The CHAIRMAN. The act gave them that authority.

Senator MUNDT. What you want to do is to make it mandatory. The CHAIRMAN. Yes. It may be unnecessary for them to retain the same number of professional experts on their staff as they now have, if this commitee is set up but, certainly, we can agree that the Appropriations Committees have not worked together to carry out the permission to enlarge their staffs which Congress gave them, since the act did not make it mandatory.

Senator MONRONEY. They do not work in the formation of the budget. I mean as it takes shape. Fifty percent of the work of Congress is in the fiscal field, in the control of the purse strings.

Senator MUNDT. As I understand it I believe that on tax legislation the Joint Committee on Internal Revenue Taxation is consulted in the formation of the suggestion, is it not?

Senator MONRONEY. It certainly is.

Senator MUNDT. You have in mind to do the same thing with the expenditures?

The CHAIRMAN. To do the same thing with expenditures that we are now doing with reference to revenues.

You may proceed.

Mr. ANDREWS. I was summarizing the alternatives to S. 913, the reason for it and the recommendations. I will proceed.

(b) That full advantage should be taken of the potentialities of the Comptroller General and the General Accounting Office as the independent auditor and investigator for Congress;

(c) That, specifically, the Comptroller General and the General Accounting Office be used to provide the Congress with the services called for by S. 913; and

(d) That the conducting of all investigations of fiscal matters be entrusted to the Comptroller General and the General Accounting Office.

Last year, as you well know, Senator, I testified before this committee in opposition to a bill that became the Budget and Accounting Procedure Act of 1950. I objected to this bill on several groundsprimarily on the grounds that it failed to provide an accounting department for the Government under a qualified director and that it unduly and improperly made the Comptroller General a party to administrative decisions that should never be imposed upon any independent auditor. I still continue of that opinion. I pointed out that if the Comptroller General were to be in fact the independent auditor for Congress and as such a member of the congressional family, he should be used accordigly and should be relieved of his part in the management of those affairs that should be regarded as—and madethe exclusive responsibility of the executive branch of the Government. There were some who chose to assail that testimony as an effort on our part to reduce the importance and prestige of the Comptroller General's office.

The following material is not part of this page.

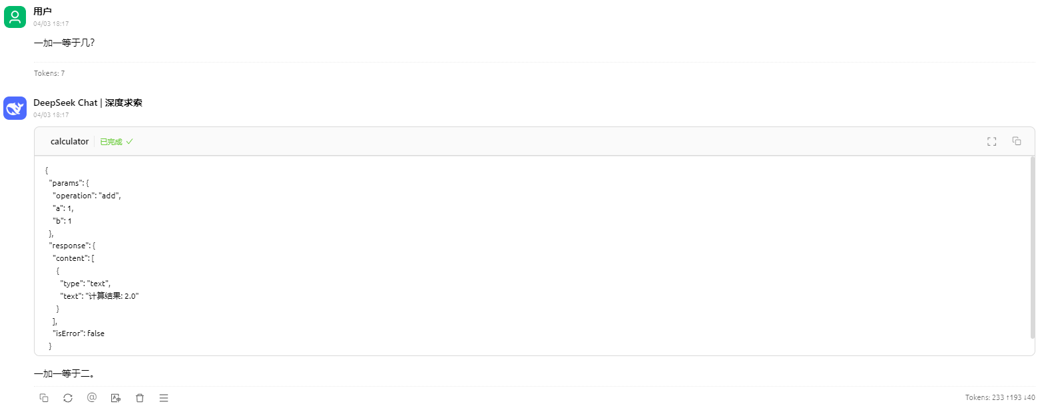Click the translate message icon

[116, 398]
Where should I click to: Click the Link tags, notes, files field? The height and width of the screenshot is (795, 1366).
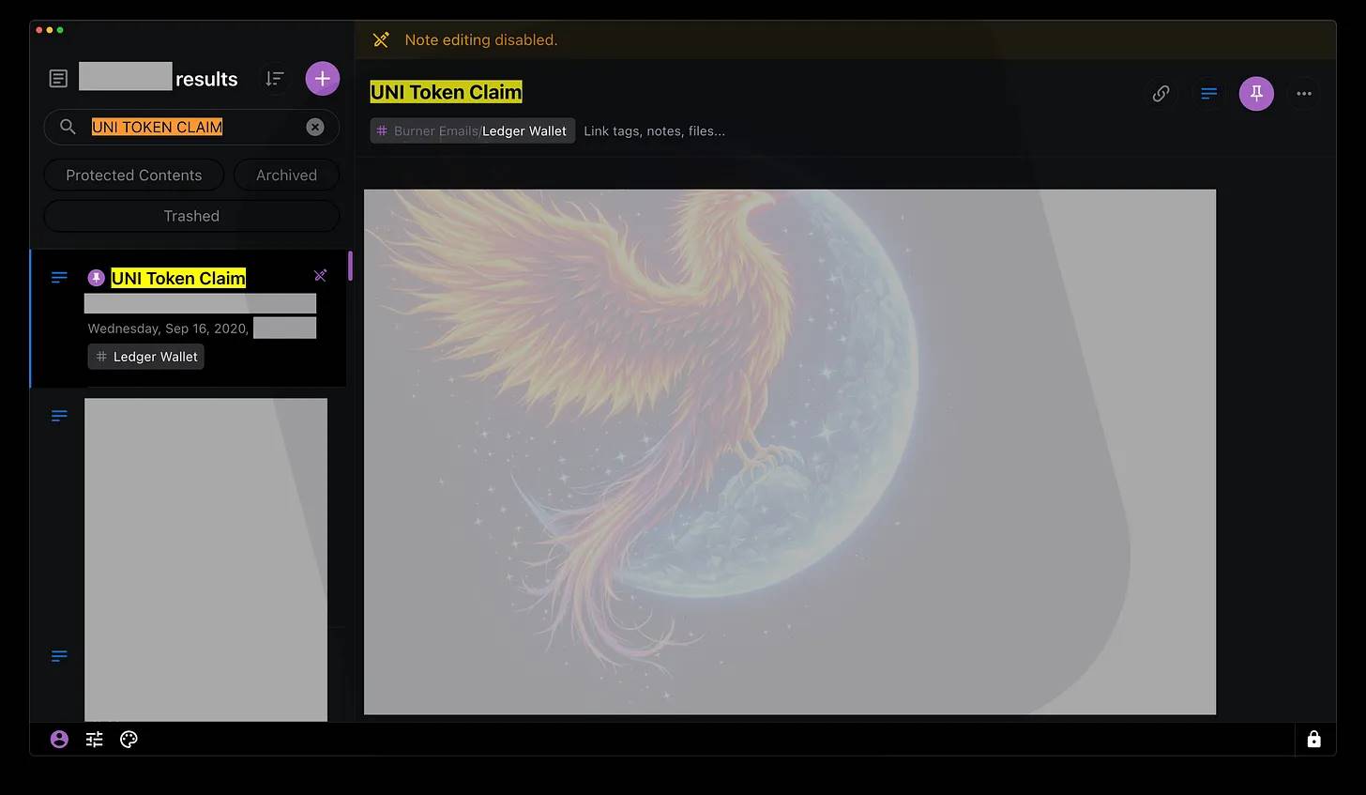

We hope that what we have recommended here today will dispel this groundless fear, because these recommendations make specific application of the philosophy upon which what we said on that

occasion was based. We sought then, and we seek today, to prevail upon the Congress to avail itself of all of the potential usefulness of an officer and of the staff of an organization who are Congress' own, and could be made not only more useful to Congress than they' now are-and their present usefulness is undeniably great-but also the most powerful influence for public thrift (a rather rare virtue these days) at the national level that the country has even seen. should add that the rarity of public thrift is not limited to the Federal Government.

I

We say this with the deepest sincerity and with some emotion, because we entertain grave concern about what will happen if the present costly situation is not corrected.

The Senator realizes how grave the situation is. All of you do, I am sure.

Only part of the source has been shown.